● What you will do
Look through the data for the string "arrow". Copy every line where it is found.

Source records:

-*-*-

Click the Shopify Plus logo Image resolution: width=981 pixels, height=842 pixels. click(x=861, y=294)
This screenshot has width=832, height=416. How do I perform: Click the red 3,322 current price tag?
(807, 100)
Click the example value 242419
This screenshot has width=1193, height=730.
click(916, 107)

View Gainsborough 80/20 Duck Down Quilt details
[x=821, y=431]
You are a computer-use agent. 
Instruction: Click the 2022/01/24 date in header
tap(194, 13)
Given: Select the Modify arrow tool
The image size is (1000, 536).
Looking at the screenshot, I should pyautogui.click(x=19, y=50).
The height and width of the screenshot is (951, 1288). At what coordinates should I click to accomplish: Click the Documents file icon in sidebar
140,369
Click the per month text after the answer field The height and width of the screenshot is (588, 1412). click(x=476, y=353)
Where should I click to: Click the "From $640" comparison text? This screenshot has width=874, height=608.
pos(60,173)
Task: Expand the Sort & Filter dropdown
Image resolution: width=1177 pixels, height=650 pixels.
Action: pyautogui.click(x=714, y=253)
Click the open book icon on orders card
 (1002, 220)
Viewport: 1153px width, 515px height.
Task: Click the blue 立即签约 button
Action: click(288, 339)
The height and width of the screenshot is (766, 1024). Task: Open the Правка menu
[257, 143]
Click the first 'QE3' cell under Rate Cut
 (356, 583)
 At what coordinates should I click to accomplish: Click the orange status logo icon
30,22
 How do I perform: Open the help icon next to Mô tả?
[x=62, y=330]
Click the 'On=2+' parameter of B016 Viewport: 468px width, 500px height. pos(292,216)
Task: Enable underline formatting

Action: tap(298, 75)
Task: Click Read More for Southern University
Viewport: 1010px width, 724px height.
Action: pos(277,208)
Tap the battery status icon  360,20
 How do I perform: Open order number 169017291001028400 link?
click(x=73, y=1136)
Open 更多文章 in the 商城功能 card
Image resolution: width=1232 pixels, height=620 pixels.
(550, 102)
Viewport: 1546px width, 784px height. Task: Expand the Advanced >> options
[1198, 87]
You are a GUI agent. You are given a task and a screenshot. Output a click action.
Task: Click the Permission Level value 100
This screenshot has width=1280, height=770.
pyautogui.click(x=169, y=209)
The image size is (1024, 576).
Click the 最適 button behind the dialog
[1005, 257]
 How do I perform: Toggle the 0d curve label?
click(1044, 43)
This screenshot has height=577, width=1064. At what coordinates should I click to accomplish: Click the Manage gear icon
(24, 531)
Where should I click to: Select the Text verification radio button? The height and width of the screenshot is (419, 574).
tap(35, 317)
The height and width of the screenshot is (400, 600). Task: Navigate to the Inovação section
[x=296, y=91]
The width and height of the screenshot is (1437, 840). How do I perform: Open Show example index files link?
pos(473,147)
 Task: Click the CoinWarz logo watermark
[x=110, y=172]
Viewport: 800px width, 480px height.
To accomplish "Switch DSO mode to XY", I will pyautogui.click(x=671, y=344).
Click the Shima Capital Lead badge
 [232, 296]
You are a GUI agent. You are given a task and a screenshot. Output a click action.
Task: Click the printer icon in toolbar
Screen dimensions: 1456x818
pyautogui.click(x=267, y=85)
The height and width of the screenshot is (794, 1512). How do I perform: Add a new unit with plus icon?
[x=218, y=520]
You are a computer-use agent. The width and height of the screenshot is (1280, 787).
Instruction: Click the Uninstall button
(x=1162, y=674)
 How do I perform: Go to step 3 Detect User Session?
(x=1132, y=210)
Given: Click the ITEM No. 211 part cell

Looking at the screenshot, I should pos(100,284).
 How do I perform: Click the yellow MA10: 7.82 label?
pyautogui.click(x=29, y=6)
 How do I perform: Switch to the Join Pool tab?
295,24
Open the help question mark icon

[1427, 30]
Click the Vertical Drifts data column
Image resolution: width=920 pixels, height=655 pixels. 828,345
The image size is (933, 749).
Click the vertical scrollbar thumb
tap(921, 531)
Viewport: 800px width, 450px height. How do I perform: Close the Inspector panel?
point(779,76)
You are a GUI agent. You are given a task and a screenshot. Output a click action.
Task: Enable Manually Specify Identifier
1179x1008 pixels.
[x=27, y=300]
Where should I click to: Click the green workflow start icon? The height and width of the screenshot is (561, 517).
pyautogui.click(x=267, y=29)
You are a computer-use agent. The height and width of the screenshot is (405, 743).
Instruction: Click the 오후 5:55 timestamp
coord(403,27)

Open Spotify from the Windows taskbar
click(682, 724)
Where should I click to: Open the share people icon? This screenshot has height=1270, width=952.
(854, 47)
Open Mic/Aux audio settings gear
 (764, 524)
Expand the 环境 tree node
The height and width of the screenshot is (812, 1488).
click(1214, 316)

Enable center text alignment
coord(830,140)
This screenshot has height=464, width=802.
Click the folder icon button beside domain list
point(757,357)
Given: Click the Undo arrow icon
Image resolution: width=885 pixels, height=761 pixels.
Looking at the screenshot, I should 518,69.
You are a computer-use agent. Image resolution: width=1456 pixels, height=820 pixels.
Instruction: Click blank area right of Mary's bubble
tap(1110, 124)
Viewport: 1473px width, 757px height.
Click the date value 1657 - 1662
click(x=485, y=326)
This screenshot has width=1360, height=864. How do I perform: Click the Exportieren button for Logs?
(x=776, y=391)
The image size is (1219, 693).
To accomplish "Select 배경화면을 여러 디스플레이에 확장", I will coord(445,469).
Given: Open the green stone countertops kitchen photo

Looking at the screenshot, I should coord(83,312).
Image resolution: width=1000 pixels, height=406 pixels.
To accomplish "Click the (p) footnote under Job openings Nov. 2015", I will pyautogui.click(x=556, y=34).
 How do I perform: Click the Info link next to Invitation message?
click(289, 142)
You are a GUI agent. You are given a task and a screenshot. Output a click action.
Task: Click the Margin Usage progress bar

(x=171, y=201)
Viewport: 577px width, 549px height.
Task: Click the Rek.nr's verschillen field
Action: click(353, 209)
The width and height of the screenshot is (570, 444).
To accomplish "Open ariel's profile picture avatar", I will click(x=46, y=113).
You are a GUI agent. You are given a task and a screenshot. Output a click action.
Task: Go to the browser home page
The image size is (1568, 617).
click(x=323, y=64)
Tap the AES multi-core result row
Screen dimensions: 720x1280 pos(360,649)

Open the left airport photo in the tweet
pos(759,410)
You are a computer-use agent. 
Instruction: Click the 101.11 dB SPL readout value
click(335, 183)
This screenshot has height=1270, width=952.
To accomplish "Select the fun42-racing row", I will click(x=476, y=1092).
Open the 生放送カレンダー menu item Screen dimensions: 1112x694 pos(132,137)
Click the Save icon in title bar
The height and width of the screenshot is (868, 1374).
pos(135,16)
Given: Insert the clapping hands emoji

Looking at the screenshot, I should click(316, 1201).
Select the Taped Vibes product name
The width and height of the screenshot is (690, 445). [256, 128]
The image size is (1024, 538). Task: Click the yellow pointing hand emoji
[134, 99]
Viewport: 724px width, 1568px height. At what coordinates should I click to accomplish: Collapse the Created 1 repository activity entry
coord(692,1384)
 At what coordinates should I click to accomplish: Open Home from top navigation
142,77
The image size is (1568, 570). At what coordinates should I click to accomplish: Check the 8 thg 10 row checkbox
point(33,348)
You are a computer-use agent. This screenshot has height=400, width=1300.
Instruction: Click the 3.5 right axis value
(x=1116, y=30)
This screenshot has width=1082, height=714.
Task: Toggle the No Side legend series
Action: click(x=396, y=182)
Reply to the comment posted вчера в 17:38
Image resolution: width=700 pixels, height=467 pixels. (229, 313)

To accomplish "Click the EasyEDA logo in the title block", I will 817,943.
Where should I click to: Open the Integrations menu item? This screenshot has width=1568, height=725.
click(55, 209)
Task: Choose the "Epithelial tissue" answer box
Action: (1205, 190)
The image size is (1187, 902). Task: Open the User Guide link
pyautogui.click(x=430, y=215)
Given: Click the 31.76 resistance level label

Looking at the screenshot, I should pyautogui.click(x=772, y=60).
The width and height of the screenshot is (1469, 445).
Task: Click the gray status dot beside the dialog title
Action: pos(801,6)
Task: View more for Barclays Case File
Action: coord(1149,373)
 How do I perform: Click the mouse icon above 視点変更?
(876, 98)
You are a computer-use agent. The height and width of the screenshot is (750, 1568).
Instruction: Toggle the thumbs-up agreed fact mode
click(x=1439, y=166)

-*-*-

● Output of the exercise
Given: Select the Modify arrow tool
Given: Click the Undo arrow icon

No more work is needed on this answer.